▸ **DATA FOR ANALYSIS**:
--
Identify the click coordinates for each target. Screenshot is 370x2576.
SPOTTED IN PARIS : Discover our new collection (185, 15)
--
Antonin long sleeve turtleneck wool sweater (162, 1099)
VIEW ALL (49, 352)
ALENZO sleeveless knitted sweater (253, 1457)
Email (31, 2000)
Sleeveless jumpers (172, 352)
--
Lines in the records above that contain the word "sweater" need to be counted; the reply is that number and nothing else.

▸ **YOUR RESPONSE**:
2